I wouldn’t have done that if the punishment for forgetting was mild. That’s why I’m starting to realize that I have to seriously fear the consequences for a rule to be truly effective. That’s beginning to happen. The objective isn’t to severely punish me. It’s to severely punish me enough so I won’t earn another spanking later.
The other day, Mrs. Lion asked me to take out the garbage. I was working from home, so it made sense for me to do in during the warmer daytime hours. It’s very cold having to bring the garbage out in our unheated garage on a winter night. Especially since I am required to be naked. I remembered to do it. While carrying it out, I realized that a very useful rule to consider is that if I forget to do anything Mrs. Lion asks me to do, I get severely punished. It’s up to me to work out how I will remember. I avoided forgetting the training collar by wearing it all day. I can probably make a list or do something else to assure I do what I am asked.

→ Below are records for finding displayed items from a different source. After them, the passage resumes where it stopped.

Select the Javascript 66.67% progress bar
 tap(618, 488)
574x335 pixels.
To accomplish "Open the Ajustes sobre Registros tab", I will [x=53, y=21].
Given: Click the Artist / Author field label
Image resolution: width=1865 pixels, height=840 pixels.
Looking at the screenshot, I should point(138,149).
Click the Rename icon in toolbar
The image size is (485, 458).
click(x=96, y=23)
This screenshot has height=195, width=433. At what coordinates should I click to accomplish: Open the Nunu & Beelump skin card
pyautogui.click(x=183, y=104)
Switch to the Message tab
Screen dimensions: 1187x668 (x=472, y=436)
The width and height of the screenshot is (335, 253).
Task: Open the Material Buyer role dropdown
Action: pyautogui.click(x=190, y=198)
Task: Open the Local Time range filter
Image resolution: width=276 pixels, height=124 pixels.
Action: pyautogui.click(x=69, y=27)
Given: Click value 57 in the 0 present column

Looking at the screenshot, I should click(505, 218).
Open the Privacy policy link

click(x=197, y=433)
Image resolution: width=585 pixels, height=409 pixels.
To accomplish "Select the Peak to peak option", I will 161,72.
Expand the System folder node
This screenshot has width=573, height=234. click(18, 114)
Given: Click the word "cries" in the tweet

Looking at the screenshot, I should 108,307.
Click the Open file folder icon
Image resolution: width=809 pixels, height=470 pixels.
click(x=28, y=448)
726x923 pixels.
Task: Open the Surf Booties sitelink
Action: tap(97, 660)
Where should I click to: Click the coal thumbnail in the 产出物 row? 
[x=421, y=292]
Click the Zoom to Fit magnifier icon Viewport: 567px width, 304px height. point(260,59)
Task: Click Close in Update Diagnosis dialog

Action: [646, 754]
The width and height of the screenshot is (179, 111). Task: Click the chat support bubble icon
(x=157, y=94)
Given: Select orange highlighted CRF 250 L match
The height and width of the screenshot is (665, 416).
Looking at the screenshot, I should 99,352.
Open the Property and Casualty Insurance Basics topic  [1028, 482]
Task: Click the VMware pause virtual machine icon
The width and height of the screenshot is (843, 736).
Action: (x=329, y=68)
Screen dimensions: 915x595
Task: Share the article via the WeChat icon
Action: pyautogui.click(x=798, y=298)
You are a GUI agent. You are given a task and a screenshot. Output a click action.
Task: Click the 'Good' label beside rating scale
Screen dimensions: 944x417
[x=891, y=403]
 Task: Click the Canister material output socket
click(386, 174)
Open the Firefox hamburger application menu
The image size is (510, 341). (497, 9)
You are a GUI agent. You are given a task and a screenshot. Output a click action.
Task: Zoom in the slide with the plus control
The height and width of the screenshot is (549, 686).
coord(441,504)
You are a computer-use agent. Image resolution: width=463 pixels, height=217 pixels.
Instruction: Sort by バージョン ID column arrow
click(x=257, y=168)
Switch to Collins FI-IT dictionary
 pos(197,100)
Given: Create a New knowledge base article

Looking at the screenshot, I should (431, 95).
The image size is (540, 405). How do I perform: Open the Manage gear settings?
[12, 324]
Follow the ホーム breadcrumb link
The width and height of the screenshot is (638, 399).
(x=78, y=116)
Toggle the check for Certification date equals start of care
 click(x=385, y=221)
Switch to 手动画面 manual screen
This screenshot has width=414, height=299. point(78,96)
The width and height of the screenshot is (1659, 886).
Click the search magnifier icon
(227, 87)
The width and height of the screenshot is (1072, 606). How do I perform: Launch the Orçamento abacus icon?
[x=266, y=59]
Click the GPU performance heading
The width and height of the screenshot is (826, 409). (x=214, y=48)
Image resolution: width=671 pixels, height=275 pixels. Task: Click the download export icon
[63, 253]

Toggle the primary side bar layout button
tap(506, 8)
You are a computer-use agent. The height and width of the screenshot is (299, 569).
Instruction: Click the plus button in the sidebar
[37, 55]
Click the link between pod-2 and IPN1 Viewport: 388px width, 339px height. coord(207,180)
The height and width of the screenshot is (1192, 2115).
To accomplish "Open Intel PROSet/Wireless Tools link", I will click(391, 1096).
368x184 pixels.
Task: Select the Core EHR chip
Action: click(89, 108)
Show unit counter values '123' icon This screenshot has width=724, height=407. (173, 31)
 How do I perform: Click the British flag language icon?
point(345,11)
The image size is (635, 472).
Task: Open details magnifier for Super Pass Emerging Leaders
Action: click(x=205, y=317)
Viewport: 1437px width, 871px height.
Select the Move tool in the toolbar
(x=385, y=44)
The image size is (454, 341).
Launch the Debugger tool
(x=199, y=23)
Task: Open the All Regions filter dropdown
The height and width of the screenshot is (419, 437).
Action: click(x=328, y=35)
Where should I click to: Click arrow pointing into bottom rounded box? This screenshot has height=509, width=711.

This is a very new idea for us. Up until now, I am only punished for offenses that have been explicitly defined in advance. I think Mrs. Lion considers an unannounced rule unfair to punish. However, one of the key tenets of FLR and domestic discipline is obedience. I’ve learned that being punished is a great memory aid. I’m proposing that if I fail to do something I was asked to do, I get punished. I think that the next logical step is to hold me accountable for all failures to obey, regardless of how trivial.
The reason I think this is important is that it will move us both closer to the real meaning of FLR/DD. I perform better when things are reasonably black and white. Mrs. Lion does better that way too. In the beginning I know my bottom will be sore quite a bit. But after a time, the length depending on the severity of the punishment, I will learn to always do what I am told. Punishment is a great memory aid.
That’s all very interesting to see the progression and I like how Mrs. Lion is now on the hunt for on the spot offenses it seems to bring a more intense and constantly on your feet sort of feeling to it.
I also wounded if you did meet other couples who do this or say example became friends with them, do you think there would be more laughter like there’s a sense of humor to it all or do you think like the internet do you worry that you might meet a couple that is to far extreme and do you think you could get along with them? And meeting a more extreme couple would you think that is what your suppose to mirror your relationship like with Mrs. Lion since you have not had any other couples you know of that do do this type of relationship?
You ask good questions. If we met other chastity or FLR/DD couples and became friends, I think we could laugh and have fun with our mutual “hobbies”. That’s how it worked in the past when I had lots of scene friends. We were into very different things with widely varying levels of intensity. Our friendships didn’t center around kink. Sure, we had fun with it, but mostly we just had fun. If we met a more, or for that matter, less extreme couple, I don’t see that as an issue at all. The key for me, at least, is just the freedom to share and perhaps learn from each other. If we met a couple into DD who practiced a much stricter disciplinary regime, If they would share with us, I would guess that Mrs. Lion would learn some new things. But she has her own ideas and is very unlikely to do anything she doesn’t think will work for us.
I think that if Mrs. Lion had a female friend who is also a disciplining wife, she would get the sort of support I can’t give her. That support might result in more suffering for me. If it does, it would probably also bring us both more satisfaction.